The smoking gun: How to speed up the discovery of data breaches

In the summer of 2018, the incident that privacy obsessives had been waiting for happened: a major data breach, by a household name, in the new GDPR (General Data Protection Regulation) era.

Ticketmaster was the victim, having learned that a cyber criminal had performed a code injection on its website.

Essentially, there was a chatbot on the payment page of the website. This is the automated messenger you can write questions to in order to get help.

If you know a little bit about coding, then it is possible to politely ask this chatbot to send you all the information that has been submitted to the web page – which, in the case of the Ticketmaster breach, was huge amounts of financial details.

This method may ring a bell, as a similar approach was used to rob TalkTalk in 2015. After extracting the information, it’s simply a matter of putting thousands of card details on the dark web and selling them for $20 a pop. Hey presto, you don’t have to work again for a few months.

How was the breach discovered?

Ticketmaster became aware of the issue when customers’ banks approached the organisation to report suspicious activity on accounts. Specifically, a customer had accidentally submitted incorrect data to Ticketmaster.

Dataset records:

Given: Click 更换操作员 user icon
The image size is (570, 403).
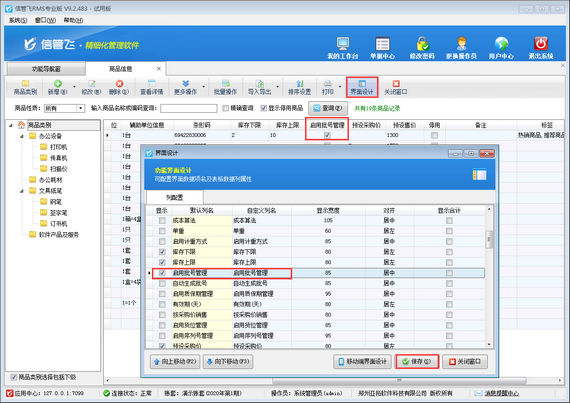Looking at the screenshot, I should pos(461,44).
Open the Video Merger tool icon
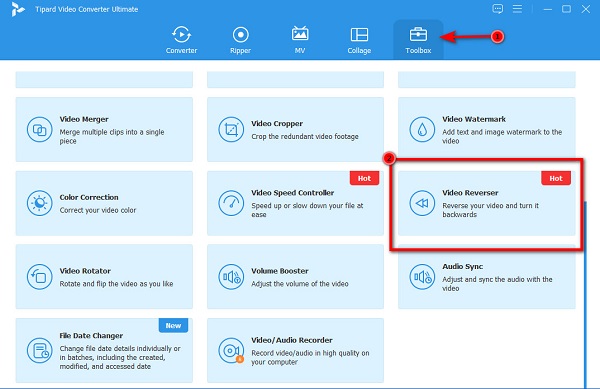This screenshot has width=600, height=389. pyautogui.click(x=39, y=130)
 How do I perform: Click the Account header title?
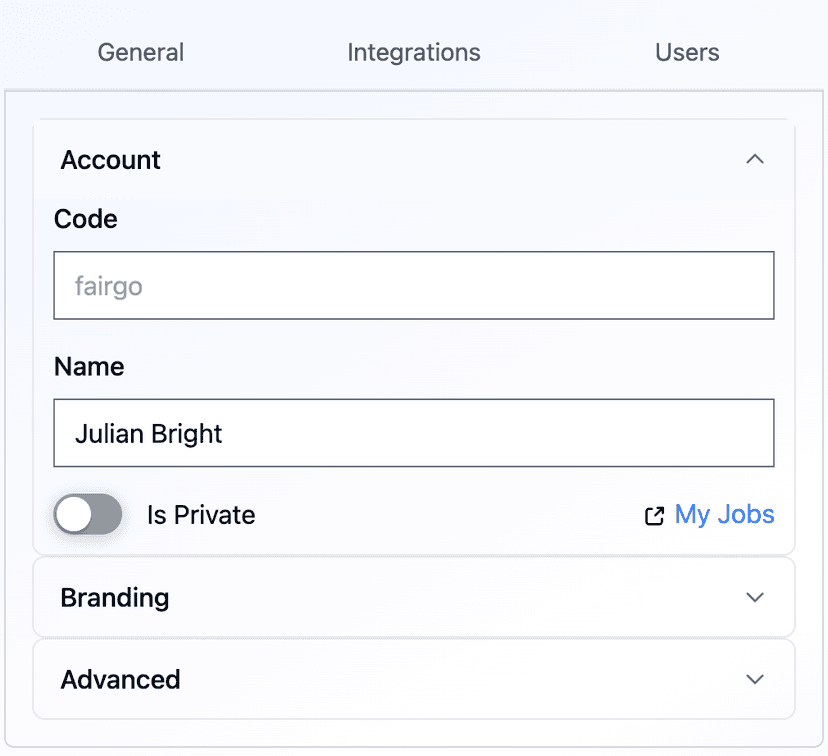point(110,159)
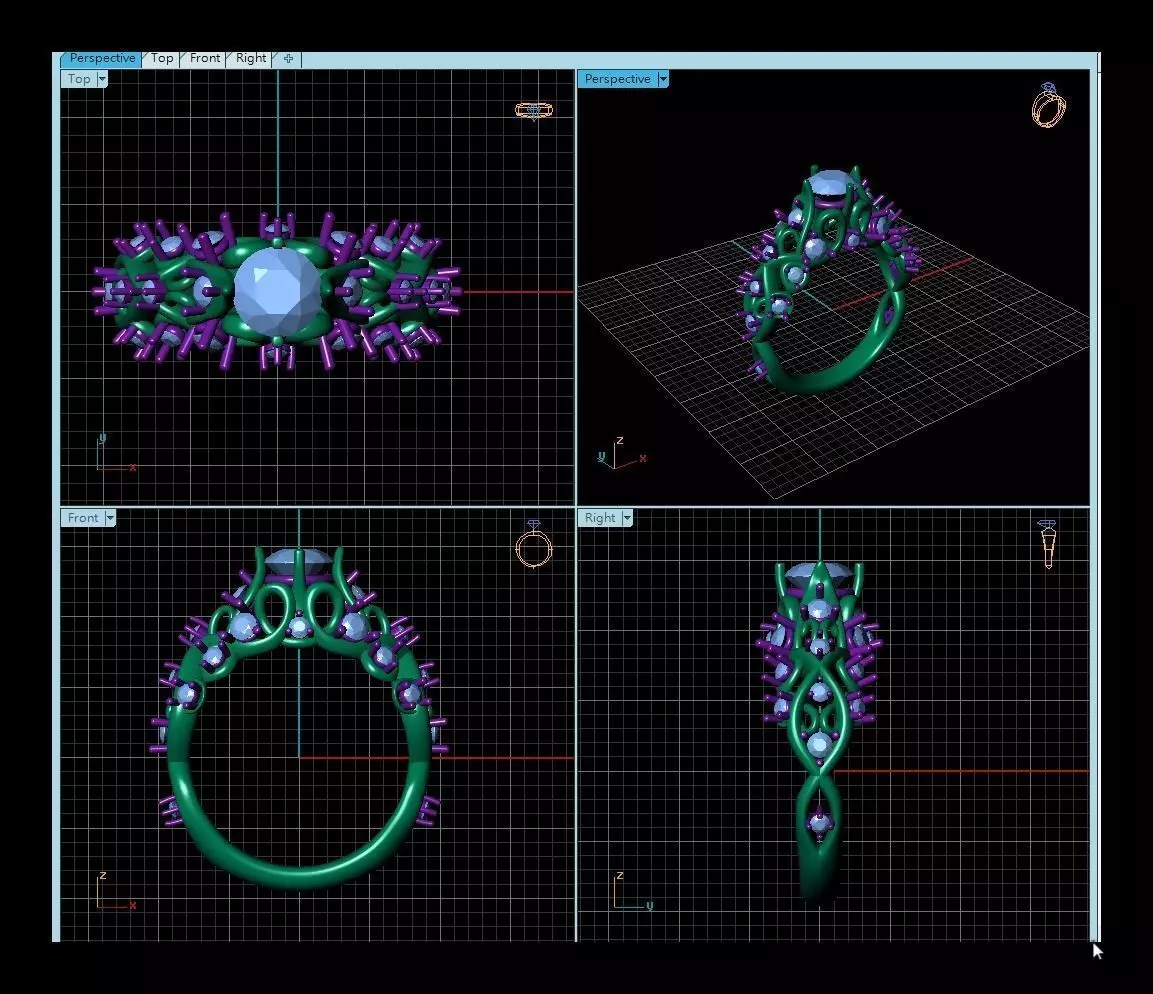Click the Perspective viewport title label
Viewport: 1153px width, 994px height.
click(618, 79)
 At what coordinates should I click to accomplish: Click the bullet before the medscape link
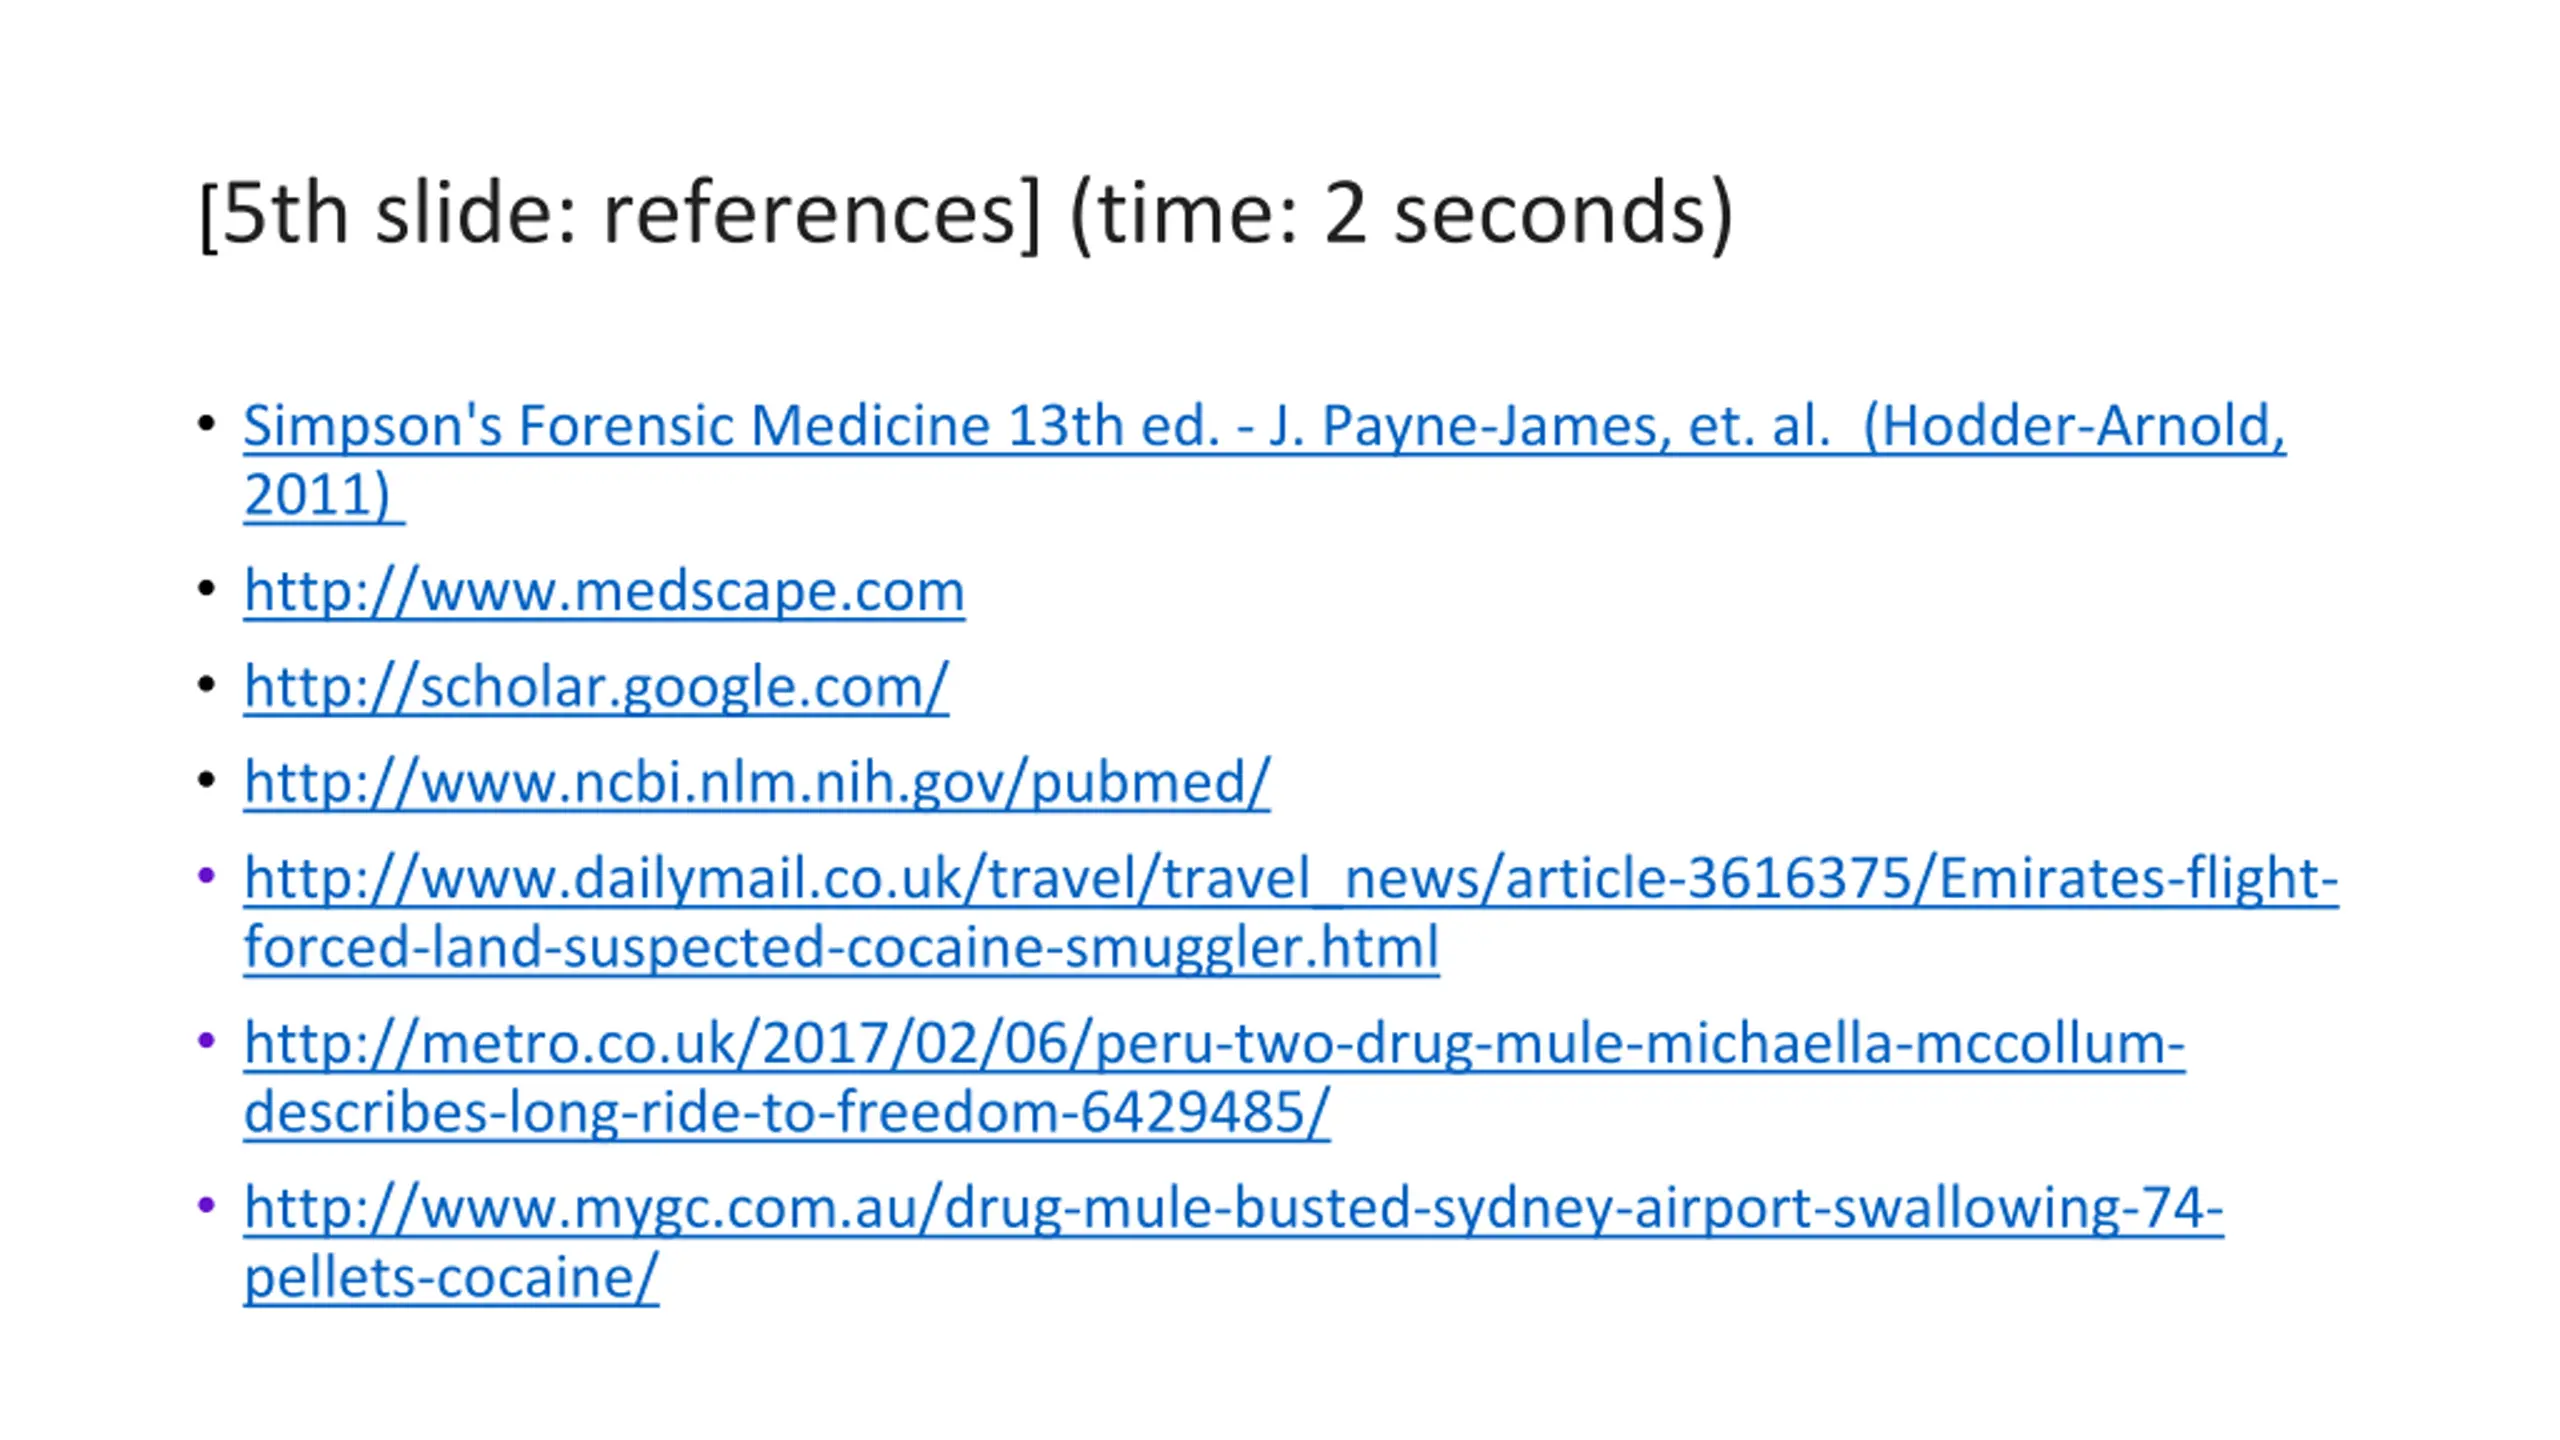(x=206, y=589)
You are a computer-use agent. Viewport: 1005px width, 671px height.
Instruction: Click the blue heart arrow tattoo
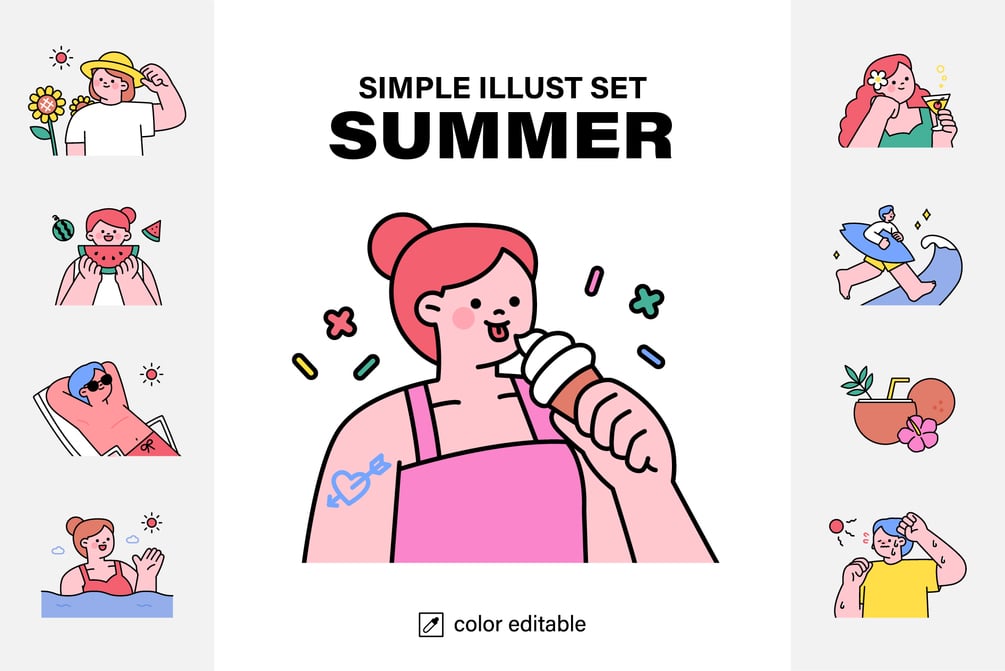tap(358, 481)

- Problem set:
1. According to the data breach article, how did Ticketmaster become aware of the issue?
2. Reproduce the part of the data breach article that begins at the words "If you know" and ends after "of financial details.".

- Results for each task:
1. Customers' banks approached the organisation to report suspicious activity on accounts.

2.
If you know a little bit about coding, then it is possible to politely ask this chatbot to send you all the information that has been submitted to the web page – which, in the case of the Ticketmaster breach, was huge amounts of financial details.